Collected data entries
╔══

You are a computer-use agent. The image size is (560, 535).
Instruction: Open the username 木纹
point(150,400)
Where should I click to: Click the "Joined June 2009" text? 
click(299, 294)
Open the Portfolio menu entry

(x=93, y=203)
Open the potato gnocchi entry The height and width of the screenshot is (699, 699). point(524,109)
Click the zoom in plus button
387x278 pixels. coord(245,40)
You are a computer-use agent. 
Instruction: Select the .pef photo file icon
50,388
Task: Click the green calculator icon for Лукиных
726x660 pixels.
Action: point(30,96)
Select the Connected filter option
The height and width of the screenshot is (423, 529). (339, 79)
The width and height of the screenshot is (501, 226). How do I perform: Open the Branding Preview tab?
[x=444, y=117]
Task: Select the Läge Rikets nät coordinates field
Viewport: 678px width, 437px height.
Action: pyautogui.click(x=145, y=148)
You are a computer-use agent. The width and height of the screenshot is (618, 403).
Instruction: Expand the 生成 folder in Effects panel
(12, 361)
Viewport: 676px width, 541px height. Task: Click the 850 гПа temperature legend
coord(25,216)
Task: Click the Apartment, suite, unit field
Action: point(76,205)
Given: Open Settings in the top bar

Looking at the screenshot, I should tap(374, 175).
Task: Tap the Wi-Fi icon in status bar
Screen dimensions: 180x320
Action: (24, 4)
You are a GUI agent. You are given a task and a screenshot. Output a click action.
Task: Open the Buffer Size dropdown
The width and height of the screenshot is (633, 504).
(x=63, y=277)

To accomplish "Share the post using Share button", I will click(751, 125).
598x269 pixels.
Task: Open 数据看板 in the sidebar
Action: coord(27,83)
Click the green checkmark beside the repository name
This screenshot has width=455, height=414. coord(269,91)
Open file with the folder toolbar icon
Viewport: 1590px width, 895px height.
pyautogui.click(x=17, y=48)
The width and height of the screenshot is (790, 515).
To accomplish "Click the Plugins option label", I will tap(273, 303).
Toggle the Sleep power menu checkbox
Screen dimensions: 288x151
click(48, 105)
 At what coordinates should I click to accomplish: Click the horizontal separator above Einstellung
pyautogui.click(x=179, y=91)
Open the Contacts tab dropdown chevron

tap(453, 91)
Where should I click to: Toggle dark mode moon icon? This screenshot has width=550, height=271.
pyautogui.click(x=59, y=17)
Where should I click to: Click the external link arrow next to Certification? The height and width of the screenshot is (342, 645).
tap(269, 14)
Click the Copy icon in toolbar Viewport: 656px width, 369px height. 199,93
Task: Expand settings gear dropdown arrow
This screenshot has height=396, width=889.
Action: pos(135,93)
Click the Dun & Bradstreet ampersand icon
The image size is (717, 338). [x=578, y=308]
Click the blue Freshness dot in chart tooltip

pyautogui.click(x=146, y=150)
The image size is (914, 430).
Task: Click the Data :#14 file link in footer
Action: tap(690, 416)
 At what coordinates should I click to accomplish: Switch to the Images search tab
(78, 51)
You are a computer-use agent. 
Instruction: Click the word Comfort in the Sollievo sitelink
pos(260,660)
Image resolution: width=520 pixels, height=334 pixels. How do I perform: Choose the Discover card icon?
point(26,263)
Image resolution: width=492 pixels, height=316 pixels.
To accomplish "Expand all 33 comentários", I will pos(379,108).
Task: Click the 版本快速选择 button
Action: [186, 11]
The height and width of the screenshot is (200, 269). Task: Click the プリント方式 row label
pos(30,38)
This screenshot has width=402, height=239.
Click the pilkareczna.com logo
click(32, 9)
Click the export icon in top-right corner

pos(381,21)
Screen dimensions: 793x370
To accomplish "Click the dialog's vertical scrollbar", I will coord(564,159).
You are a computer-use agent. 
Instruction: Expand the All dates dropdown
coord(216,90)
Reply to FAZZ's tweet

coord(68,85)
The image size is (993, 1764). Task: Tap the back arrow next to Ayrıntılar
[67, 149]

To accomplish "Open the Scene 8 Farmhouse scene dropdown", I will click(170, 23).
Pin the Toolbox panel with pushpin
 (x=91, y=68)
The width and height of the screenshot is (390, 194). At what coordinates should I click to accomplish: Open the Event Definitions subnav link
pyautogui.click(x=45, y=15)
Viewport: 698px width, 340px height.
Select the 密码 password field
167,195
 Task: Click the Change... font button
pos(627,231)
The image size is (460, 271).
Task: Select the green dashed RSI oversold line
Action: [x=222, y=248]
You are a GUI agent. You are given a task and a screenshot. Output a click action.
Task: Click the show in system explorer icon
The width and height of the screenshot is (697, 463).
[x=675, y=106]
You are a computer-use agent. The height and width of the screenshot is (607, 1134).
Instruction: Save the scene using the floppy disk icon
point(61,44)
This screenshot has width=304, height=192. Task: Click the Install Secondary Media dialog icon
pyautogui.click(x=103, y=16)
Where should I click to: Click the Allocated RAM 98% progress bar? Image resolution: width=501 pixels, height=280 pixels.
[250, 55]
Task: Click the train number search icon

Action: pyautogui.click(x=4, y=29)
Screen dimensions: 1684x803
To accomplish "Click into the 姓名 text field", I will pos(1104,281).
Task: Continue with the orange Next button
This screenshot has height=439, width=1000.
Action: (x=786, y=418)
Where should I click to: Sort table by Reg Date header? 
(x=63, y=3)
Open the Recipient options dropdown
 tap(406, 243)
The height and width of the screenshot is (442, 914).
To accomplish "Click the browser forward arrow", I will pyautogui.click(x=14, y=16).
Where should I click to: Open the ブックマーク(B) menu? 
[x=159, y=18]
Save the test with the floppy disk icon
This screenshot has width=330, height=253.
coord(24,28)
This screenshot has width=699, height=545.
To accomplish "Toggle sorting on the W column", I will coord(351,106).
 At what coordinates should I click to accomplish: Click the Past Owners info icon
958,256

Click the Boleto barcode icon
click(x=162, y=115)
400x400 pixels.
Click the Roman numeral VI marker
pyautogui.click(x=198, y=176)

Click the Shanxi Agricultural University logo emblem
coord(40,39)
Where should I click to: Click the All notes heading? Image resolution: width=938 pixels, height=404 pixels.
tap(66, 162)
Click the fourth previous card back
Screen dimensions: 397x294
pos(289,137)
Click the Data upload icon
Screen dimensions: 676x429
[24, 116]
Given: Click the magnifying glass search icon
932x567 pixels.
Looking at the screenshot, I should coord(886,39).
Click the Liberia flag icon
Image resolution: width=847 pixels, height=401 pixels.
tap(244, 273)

╚══

Retype the data. Keep every word as it stands.

You are a computer-use agent. The image size is (560, 535).
Instruction: Open the username 木纹
point(150,400)
Where should I click to: Click the "Joined June 2009" text? 
click(299, 294)
Open the Portfolio menu entry

(x=93, y=203)
Open the potato gnocchi entry The height and width of the screenshot is (699, 699). point(524,109)
Click the zoom in plus button
387x278 pixels. coord(245,40)
You are a computer-use agent. 
Instruction: Select the .pef photo file icon
50,388
Task: Click the green calculator icon for Лукиных
726x660 pixels.
Action: point(30,96)
Select the Connected filter option
The height and width of the screenshot is (423, 529). (339, 79)
The width and height of the screenshot is (501, 226). How do I perform: Open the Branding Preview tab?
[x=444, y=117]
Task: Select the Läge Rikets nät coordinates field
Viewport: 678px width, 437px height.
Action: pyautogui.click(x=145, y=148)
You are a computer-use agent. The width and height of the screenshot is (618, 403).
Instruction: Expand the 生成 folder in Effects panel
(12, 361)
Viewport: 676px width, 541px height. Task: Click the 850 гПа temperature legend
coord(25,216)
Task: Click the Apartment, suite, unit field
Action: point(76,205)
Given: Open Settings in the top bar

Looking at the screenshot, I should tap(374, 175).
Task: Tap the Wi-Fi icon in status bar
Screen dimensions: 180x320
Action: (24, 4)
You are a GUI agent. You are given a task and a screenshot. Output a click action.
Task: Open the Buffer Size dropdown
The width and height of the screenshot is (633, 504).
(x=63, y=277)

To accomplish "Share the post using Share button", I will click(751, 125).
598x269 pixels.
Task: Open 数据看板 in the sidebar
Action: coord(27,83)
Click the green checkmark beside the repository name
This screenshot has width=455, height=414. coord(269,91)
Open file with the folder toolbar icon
Viewport: 1590px width, 895px height.
pyautogui.click(x=17, y=48)
The width and height of the screenshot is (790, 515).
To accomplish "Click the Plugins option label", I will tap(273, 303).
Toggle the Sleep power menu checkbox
Screen dimensions: 288x151
click(48, 105)
 At what coordinates should I click to accomplish: Click the horizontal separator above Einstellung
pyautogui.click(x=179, y=91)
Open the Contacts tab dropdown chevron

tap(453, 91)
Where should I click to: Toggle dark mode moon icon? This screenshot has width=550, height=271.
pyautogui.click(x=59, y=17)
Where should I click to: Click the external link arrow next to Certification? The height and width of the screenshot is (342, 645).
tap(269, 14)
Click the Copy icon in toolbar Viewport: 656px width, 369px height. 199,93
Task: Expand settings gear dropdown arrow
This screenshot has height=396, width=889.
Action: pos(135,93)
Click the Dun & Bradstreet ampersand icon
The image size is (717, 338). [x=578, y=308]
Click the blue Freshness dot in chart tooltip

pyautogui.click(x=146, y=150)
The image size is (914, 430).
Task: Click the Data :#14 file link in footer
Action: tap(690, 416)
 At what coordinates should I click to accomplish: Switch to the Images search tab
(78, 51)
You are a computer-use agent. 
Instruction: Click the word Comfort in the Sollievo sitelink
pos(260,660)
Image resolution: width=520 pixels, height=334 pixels. How do I perform: Choose the Discover card icon?
point(26,263)
Image resolution: width=492 pixels, height=316 pixels.
To accomplish "Expand all 33 comentários", I will pos(379,108).
Task: Click the 版本快速选择 button
Action: [186, 11]
The height and width of the screenshot is (200, 269). Task: Click the プリント方式 row label
pos(30,38)
This screenshot has width=402, height=239.
Click the pilkareczna.com logo
click(32, 9)
Click the export icon in top-right corner

pos(381,21)
Screen dimensions: 793x370
To accomplish "Click the dialog's vertical scrollbar", I will coord(564,159).
You are a computer-use agent. 
Instruction: Expand the All dates dropdown
coord(216,90)
Reply to FAZZ's tweet

coord(68,85)
The image size is (993, 1764). Task: Tap the back arrow next to Ayrıntılar
[67, 149]

To accomplish "Open the Scene 8 Farmhouse scene dropdown", I will click(170, 23).
Pin the Toolbox panel with pushpin
 (x=91, y=68)
The width and height of the screenshot is (390, 194). At what coordinates should I click to accomplish: Open the Event Definitions subnav link
pyautogui.click(x=45, y=15)
Viewport: 698px width, 340px height.
Select the 密码 password field
167,195
 Task: Click the Change... font button
pos(627,231)
The image size is (460, 271).
Task: Select the green dashed RSI oversold line
Action: [x=222, y=248]
You are a GUI agent. You are given a task and a screenshot. Output a click action.
Task: Click the show in system explorer icon
The width and height of the screenshot is (697, 463).
[x=675, y=106]
You are a computer-use agent. The height and width of the screenshot is (607, 1134).
Instruction: Save the scene using the floppy disk icon
point(61,44)
This screenshot has width=304, height=192. Task: Click the Install Secondary Media dialog icon
pyautogui.click(x=103, y=16)
Where should I click to: Click the Allocated RAM 98% progress bar? Image resolution: width=501 pixels, height=280 pixels.
[250, 55]
Task: Click the train number search icon

Action: pyautogui.click(x=4, y=29)
Screen dimensions: 1684x803
To accomplish "Click into the 姓名 text field", I will pos(1104,281).
Task: Continue with the orange Next button
This screenshot has height=439, width=1000.
Action: (x=786, y=418)
Where should I click to: Sort table by Reg Date header? 
(x=63, y=3)
Open the Recipient options dropdown
 tap(406, 243)
The height and width of the screenshot is (442, 914).
To accomplish "Click the browser forward arrow", I will pyautogui.click(x=14, y=16).
Where should I click to: Open the ブックマーク(B) menu? 
[x=159, y=18]
Save the test with the floppy disk icon
This screenshot has width=330, height=253.
coord(24,28)
This screenshot has width=699, height=545.
To accomplish "Toggle sorting on the W column", I will coord(351,106).
 At what coordinates should I click to accomplish: Click the Past Owners info icon
958,256

Click the Boleto barcode icon
click(x=162, y=115)
400x400 pixels.
Click the Roman numeral VI marker
pyautogui.click(x=198, y=176)

Click the Shanxi Agricultural University logo emblem
coord(40,39)
Where should I click to: Click the All notes heading? Image resolution: width=938 pixels, height=404 pixels.
tap(66, 162)
Click the fourth previous card back
Screen dimensions: 397x294
pos(289,137)
Click the Data upload icon
Screen dimensions: 676x429
[24, 116]
Given: Click the magnifying glass search icon
932x567 pixels.
Looking at the screenshot, I should coord(886,39).
Click the Liberia flag icon
Image resolution: width=847 pixels, height=401 pixels.
tap(244, 273)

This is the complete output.